# Favorite eye shadow brush?



## lms6241 (Apr 3, 2008)

I have 239 and I really like but I don't want to spend $$.  Do you have a favorite less expensive eye shadow brush?   _* Edited the thread's title to reflect the original post. _


----------



## xoleaxo (Apr 3, 2008)

why don't you check out NYX brushes?  i have one ($4) that is kind of like the 239.. i was really surprised at how much i liked it!  you can find them in some drug stores or on cherryculture.com


----------



## BeautyPsycho (Apr 3, 2008)

What about Sonia Kashuk (Sp) @ Target. I heard good reviews!


----------



## flowerhead (Apr 3, 2008)

yes, the body shop eyeshadow brushes. i use the blending & shadow brushes, they are just as good as mac's.
the blending one is large & fluffy but still dense, so it's great for blending out shadows & highlighting, and the shadow brush is small & very firm so it's good for packing colour on.


----------



## GlamYOURUs (Apr 3, 2008)

My fav is the wet & dry shadow brush from Bare Escentuals. I can't live without it. lol


----------



## InRetospeck (Apr 16, 2008)

Now that you have the 239 (the best brush to start with) you really should just invest in the 217 or the 224... trust me in the long run you would not regret it.  You would spend that on a shirt or shoes that would not last you half as long (meaning you take care of it).  Trust me MAC brushes are worth it.  And having the 217 (picks up more color) 224 (picks up less and can really blend ) help take your eyeshadow to a different level.  

I know that everytime I pay for a MAC brush I am getting what I paid for... something hand made and that is going to last me a LONG TIME!


----------



## newagetomatoz (Apr 16, 2008)

My all-time favorite eyeshadow brush is mark.'s eyeshadow brush.  I believe it sells for $5 + tax, and it is so worth it!  Somedays I use it for my entire shadow application!  I've had mine for about six months now, and there hasn't been any shedding or bleeding, just wonderful application!


----------



## jin1022000 (Apr 24, 2008)

I personally think Sephora have some good quality eyeshadow brushes nowadays. (clinique has some good ones also)


----------



## chihullomac (Mar 1, 2012)

I totally agree, once you invest in your brushes you will not regret it and the price you pay will be totally worth it!


----------



## meleftie (Mar 5, 2012)

I have slowly being building my MAC brush collection and have found a few other great brands.  My MAC 217 I love love love.  I use the 239 but have found other similar dupes for less $$.   Louise Young has a crease brush though that is TDF!


----------



## afulton (Mar 5, 2012)

The 217 brush is by far my absolute favorite.  I have about 10 of them.


----------



## deidre (Mar 15, 2012)

MAC 242

  	I got this brush through a swap and wasn't overly excited about getting it, but it's awesome!  It's super soft, perfect for packing on color, and not too big or fluffy for my small eyelids.


----------



## 27dots (Mar 18, 2012)

217


----------



## shellygrrl (Mar 19, 2012)

Less expensive brush for what purpose? Packing on colour? Blending? Crease work?


----------



## GlamQueen21 (Mar 20, 2012)

272 brush will always have a place in my heart. Even though MAC should bring that brush back!


----------



## BadLeslie (Mar 20, 2012)

I agree about the 217 and 224. My personal favorite is the idiotically LE 226. The 219 is a nice addition too, although its not the softest brush out there.  With a 239, 217, 224, 226, and 219, your eyelids can rule the world.


----------



## meleftie (May 8, 2012)

BadLeslie said:


> With a 239, 217, 224, 226, and 219, your eyelids can rule the world.
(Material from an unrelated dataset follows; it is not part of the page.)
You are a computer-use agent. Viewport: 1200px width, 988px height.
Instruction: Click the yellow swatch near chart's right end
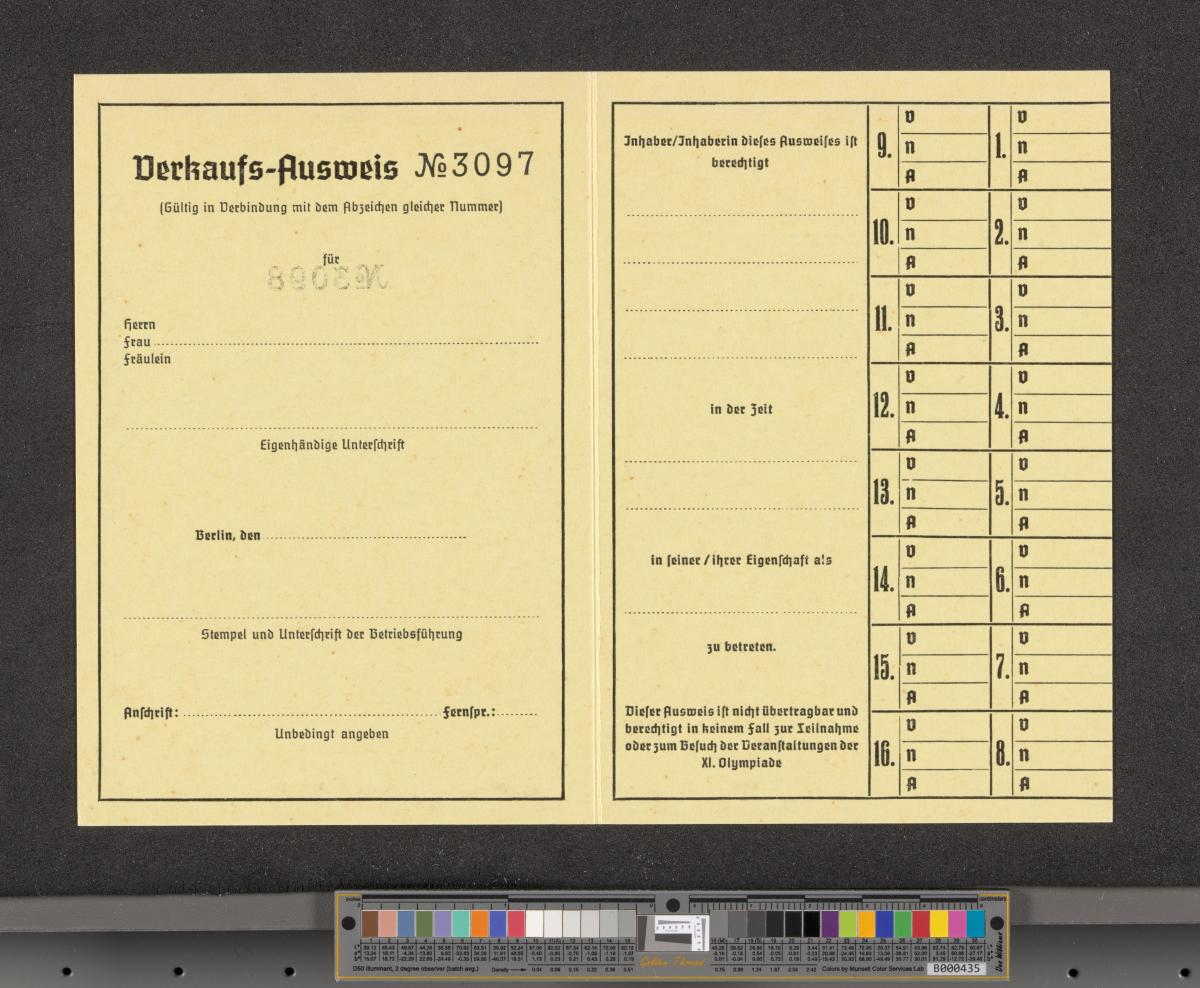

  	I agree completely with this post - tried so many brands and these are by far my fav MAC (and eye) brushes!!


----------



## macupsjf (May 16, 2012)

#109 for foundation and #224 for almost anything (deep connection with this brush lol.) These are my favorites!


----------



## colormeblue (Jan 24, 2013)

#217 and even though they discontinued it I still love #222


----------



## Jessmc (Jan 30, 2013)

[h=2]Oh how I miss the 222. Luckily I have two. I'm pretty obsessed with the 286 & 217 right now though. Oh and if your looking for a 226 dupe, Merle Norman has one identical.[/h]


----------



## Nativenewyorker (Sep 26, 2013)

I love the 217 brush. I was hesitant because of the price, but after reading reviews online I decided that it was worth the investment. Applying eye shadow with this brush was a revelation! I can't believe the difference this brush makes. My eye makeup never looked so good. I understand now what a difference a quality brush can make when it comes to applying eye makeup. I know that this brush will last a long time and the initial money spent was well worth it.

  Just for reference, I also have the 219 pencil brush. Lowe Cornell has a great dupe for the MAC 239 with its Maxine's Mop brushes. I have also used a few Sigma brushes. But there is just nothing like the real thing!


----------



## sugarchampagne (Oct 2, 2013)

its a tie for me between the 224 / 286


----------



## mistress_murky (Oct 3, 2013)

the 263 for lining and filling in eyebrows. I have never found an angled brush from any other line that I like as much. 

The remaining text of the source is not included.